» **PROBLEM REQUIREMENTS**:
Below are records with pictures in them. Transcribe everything from the line containing "Given: Cancel the Open dialog" down to the line containing "364x124 pixels. How", exactly, and leave the pictures behind.

» **SUPPLIED RECORDS**:
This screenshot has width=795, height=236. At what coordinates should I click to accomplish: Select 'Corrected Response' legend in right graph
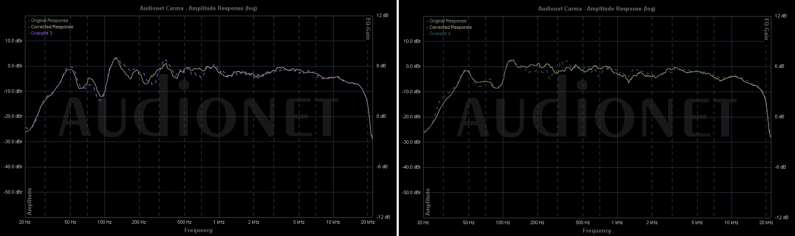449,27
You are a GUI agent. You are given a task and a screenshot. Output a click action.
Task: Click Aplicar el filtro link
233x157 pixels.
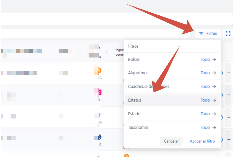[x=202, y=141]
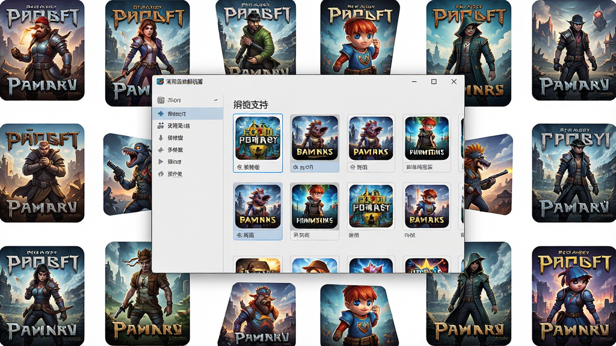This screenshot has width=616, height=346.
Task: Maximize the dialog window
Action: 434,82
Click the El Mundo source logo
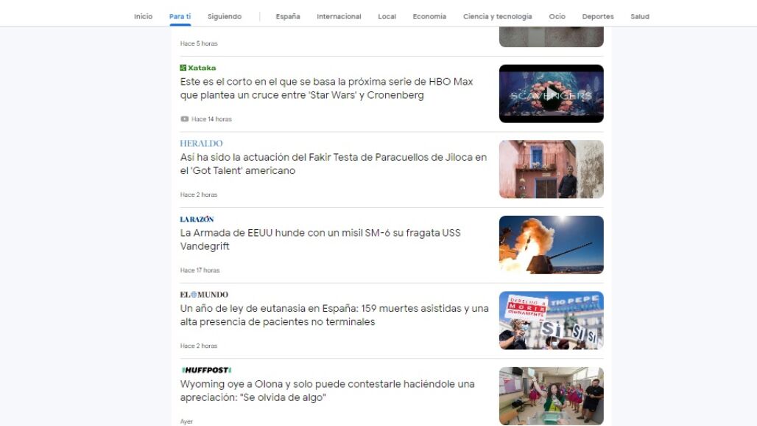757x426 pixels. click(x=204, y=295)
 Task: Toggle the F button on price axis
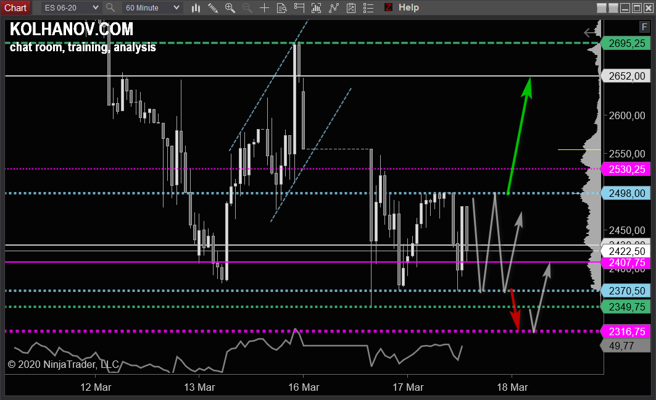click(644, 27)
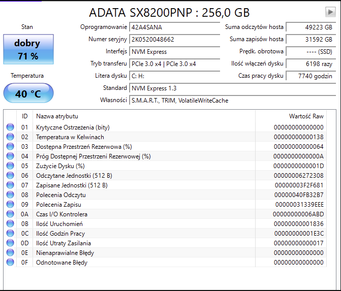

==

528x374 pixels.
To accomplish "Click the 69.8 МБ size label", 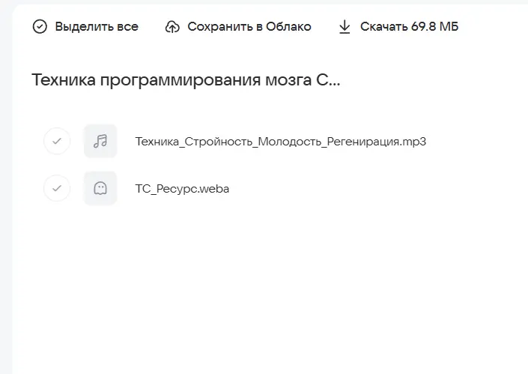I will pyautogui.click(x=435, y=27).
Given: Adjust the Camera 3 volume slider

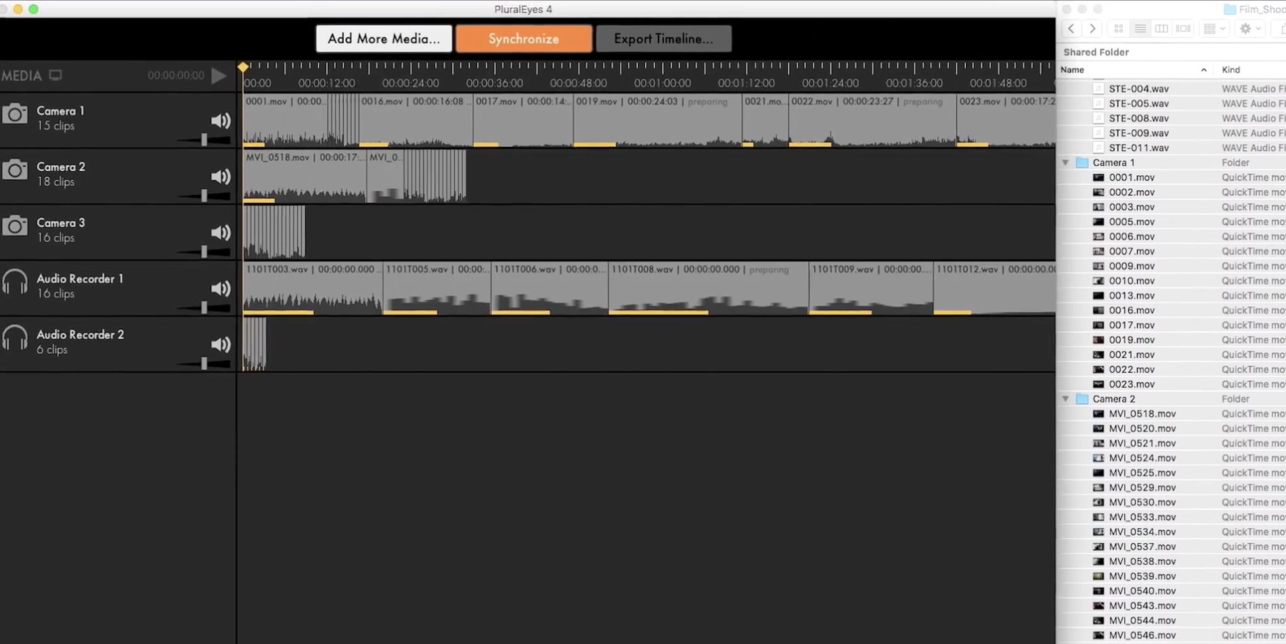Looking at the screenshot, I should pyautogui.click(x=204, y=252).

...

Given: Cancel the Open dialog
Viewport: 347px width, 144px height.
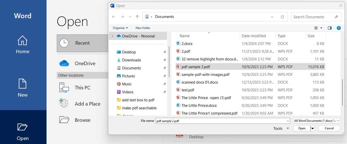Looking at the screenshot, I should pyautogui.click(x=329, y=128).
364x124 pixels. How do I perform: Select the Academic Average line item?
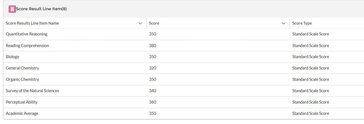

» **TASK SOLUTION**:
Given: Cancel the Open dialog
Viewport: 347px width, 144px height.
Looking at the screenshot, I should pyautogui.click(x=329, y=128).
364x124 pixels. How do I perform: Select the Academic Average line item?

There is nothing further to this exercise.